Furthermore, in consideration of heat dissipation of the RF module, it is necessary to increase the efficiency of the power amplifier included in the RF module.
However, increasing the efficiency of the power amplifier generally increases nonlinearity and generates distortion.

The phased array transceiver disclosed in Patent Document 1 below implements a distortion compensation technique that suppresses the occurrence of distortion.
This phased array transceiver compensates for distortion by using a feedforward amplifier as a power amplifier included in the RF module, and improves the linearity of the RF module.
Specifically, a processor for phase control is inserted in the path of the error amplifier in the feedforward amplifier, and the distortion component extracted by the distortion extraction loop of the feedforward amplifier does not enter the main beam by the processor for phase control. So that it is controlled.

Special Table 2000-517134

  Since the conventional antenna apparatus is configured as described above, it can be controlled so that the distortion component extracted by the distortion extraction loop does not enter the main beam, but the distortion component is radiated outside the main beam. As a result, the side lobe level may increase. For this reason, there has been a problem that when the beam direction is changed, a distortion component is generated in an unintended direction and the antenna pattern may be deteriorated.

  The present invention has been made to solve the above-described problems, and an object of the present invention is to provide a feedforward amplifier and an antenna device that can suppress generation of distortion components in unintended directions.
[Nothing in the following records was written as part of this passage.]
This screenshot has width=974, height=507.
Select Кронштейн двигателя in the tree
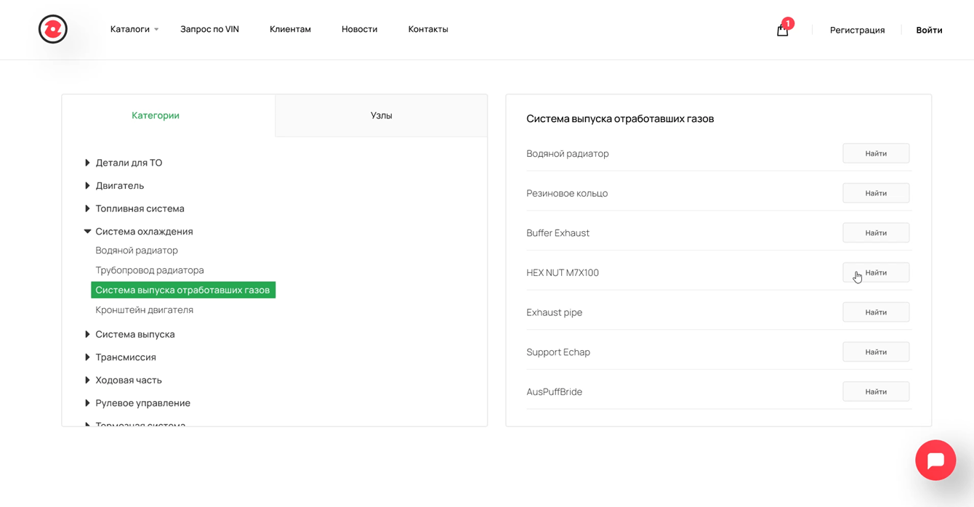click(145, 310)
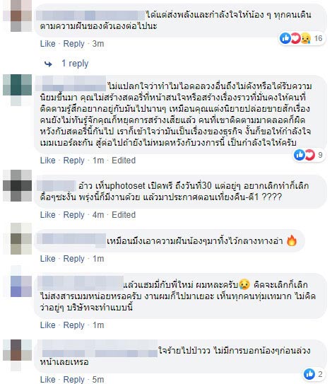Click the fire emoji in the fourth comment
The width and height of the screenshot is (332, 384).
point(292,241)
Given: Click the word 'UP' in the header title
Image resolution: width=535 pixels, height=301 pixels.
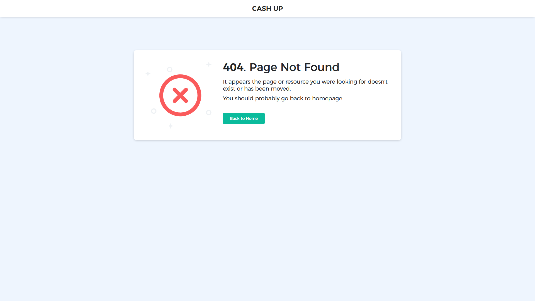Looking at the screenshot, I should [x=278, y=9].
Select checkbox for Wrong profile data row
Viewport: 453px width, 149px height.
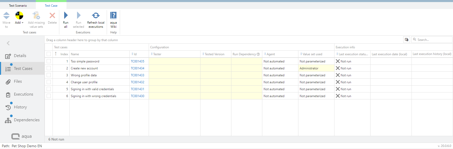(x=49, y=75)
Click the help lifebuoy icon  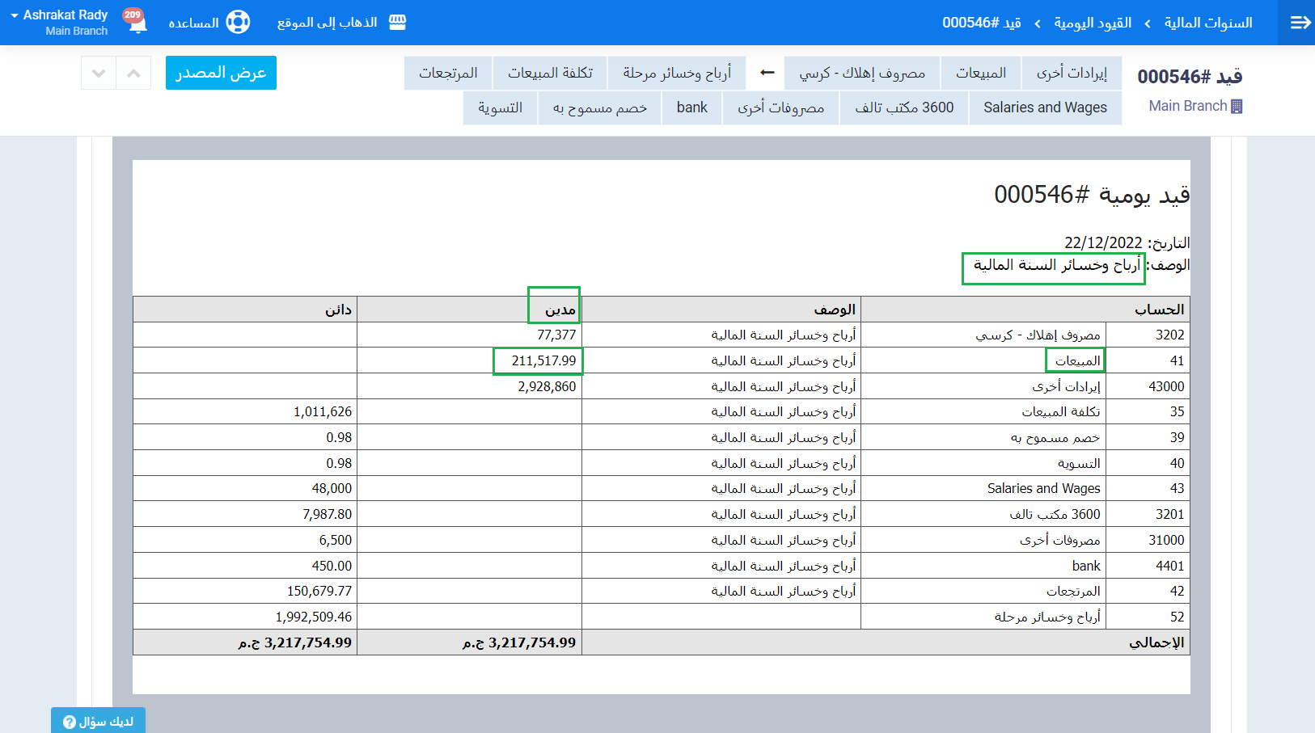click(x=238, y=22)
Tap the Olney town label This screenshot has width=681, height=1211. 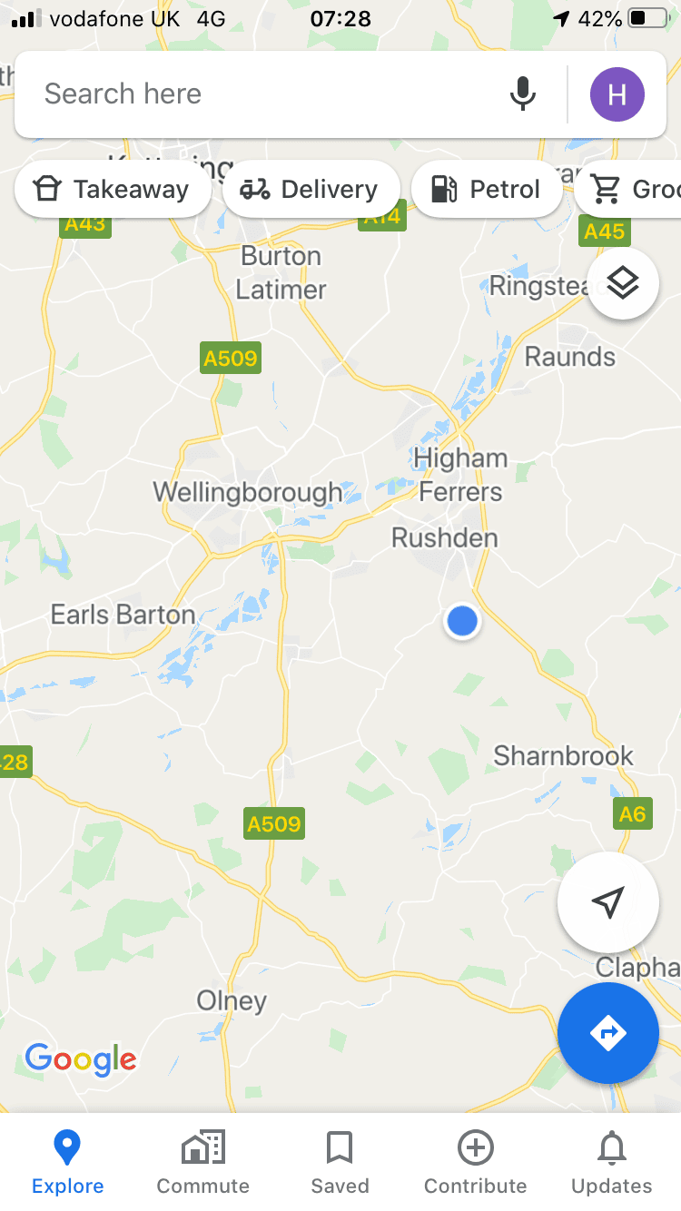click(232, 1001)
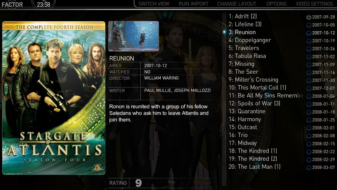The height and width of the screenshot is (190, 337).
Task: Open Video Settings from top bar
Action: coord(314,4)
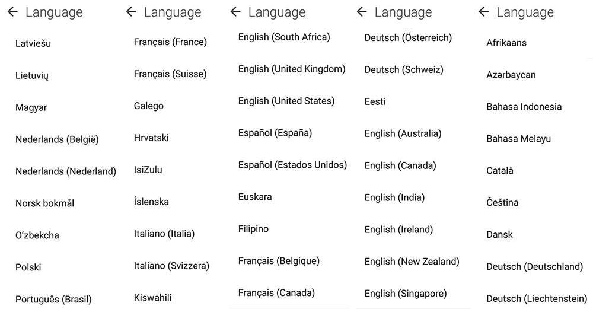Select Norsk bokmål

pyautogui.click(x=44, y=203)
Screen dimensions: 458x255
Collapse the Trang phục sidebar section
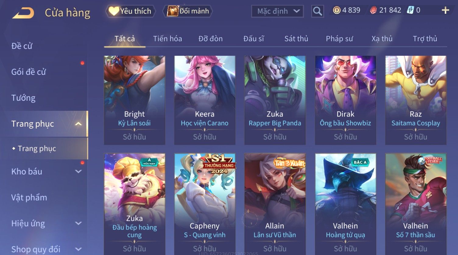[x=78, y=124]
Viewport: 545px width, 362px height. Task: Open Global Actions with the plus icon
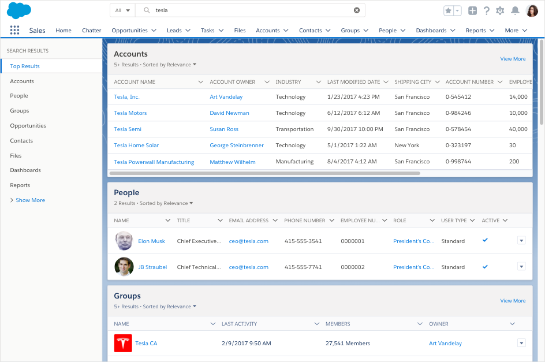click(472, 10)
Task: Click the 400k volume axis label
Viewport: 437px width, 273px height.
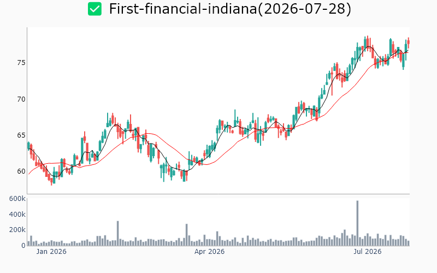Action: pyautogui.click(x=17, y=214)
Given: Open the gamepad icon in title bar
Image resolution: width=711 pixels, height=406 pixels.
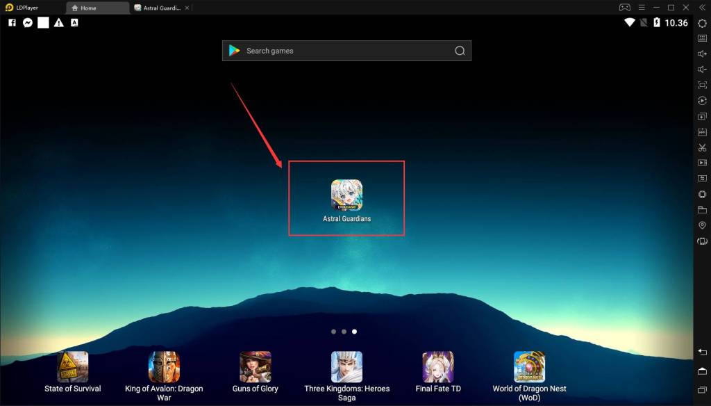Looking at the screenshot, I should [624, 8].
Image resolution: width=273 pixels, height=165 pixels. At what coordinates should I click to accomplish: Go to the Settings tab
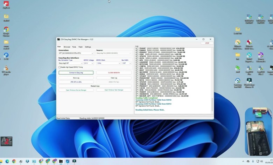coord(88,47)
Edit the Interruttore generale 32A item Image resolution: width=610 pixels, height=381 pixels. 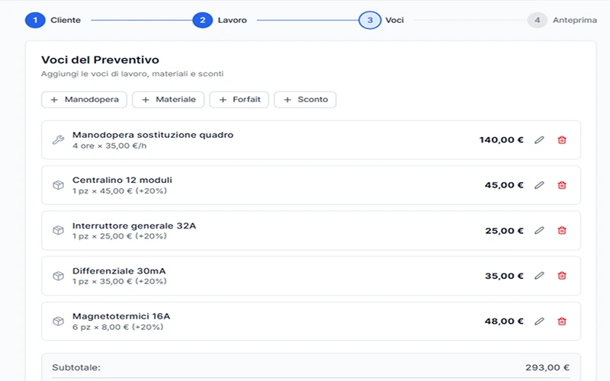pyautogui.click(x=539, y=230)
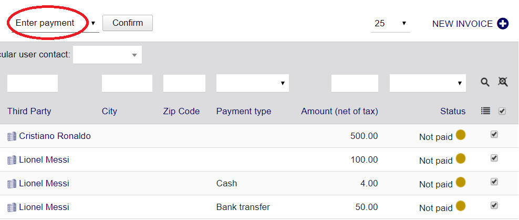Click the remove filters crossed-magnifier icon
519x220 pixels.
(x=503, y=82)

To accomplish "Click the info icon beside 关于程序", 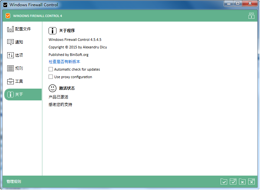I will click(53, 31).
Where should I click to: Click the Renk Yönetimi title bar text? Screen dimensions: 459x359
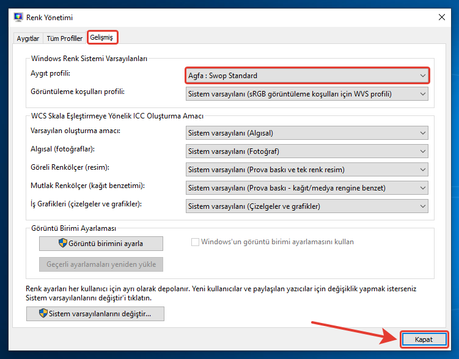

The feedforward amplifier according to the present invention adjusts the amplitude and phase of one communication signal distributed by the first distributor and the first distributor that distributes the communication signal, and amplifies one communication signal. A main amplifier circuit; a second distributor for distributing a communication signal output from the main amplifier circuit; a phase shifter for adjusting the phase of the other communication signal distributed by the first distributor; and a phase shifter Adjusts the amplitude and phase of the communication signal synthesized by the first synthesizer, and the first synthesizer that synthesizes the communication signal whose phase is adjusted by the first divider and the one communication signal distributed by the second divider. And an error amplifying circuit for amplifying the synthesized communication signal, and a second synthesizer for synthesizing the communication signal output from the error amplifying circuit and the other communication signal distributed by the second distributor. With something to prepare for That.
The main amplifier circuit includes a bidirectional amplifier as a main amplifier for amplifying one communication signal distributed by the first distributor, and the error amplifier circuit amplifies the communication signal combined by the first combiner. When the communication signal is received by the antenna that radiates the communication signal synthesized by the second synthesizer, the operation of the error amplifier included in the error amplification circuit is stopped. It is a thing.

  According to the present invention, the phase shifter for adjusting the phase of the other communication signal distributed by the first distributor is provided, and the first combiner includes the communication signal whose phase is adjusted by the phase shifter and the first communication signal. Since one communication signal distributed by the two distributors is synthesized, there is an effect that it is possible to suppress the generation of a distortion component in an unintended direction.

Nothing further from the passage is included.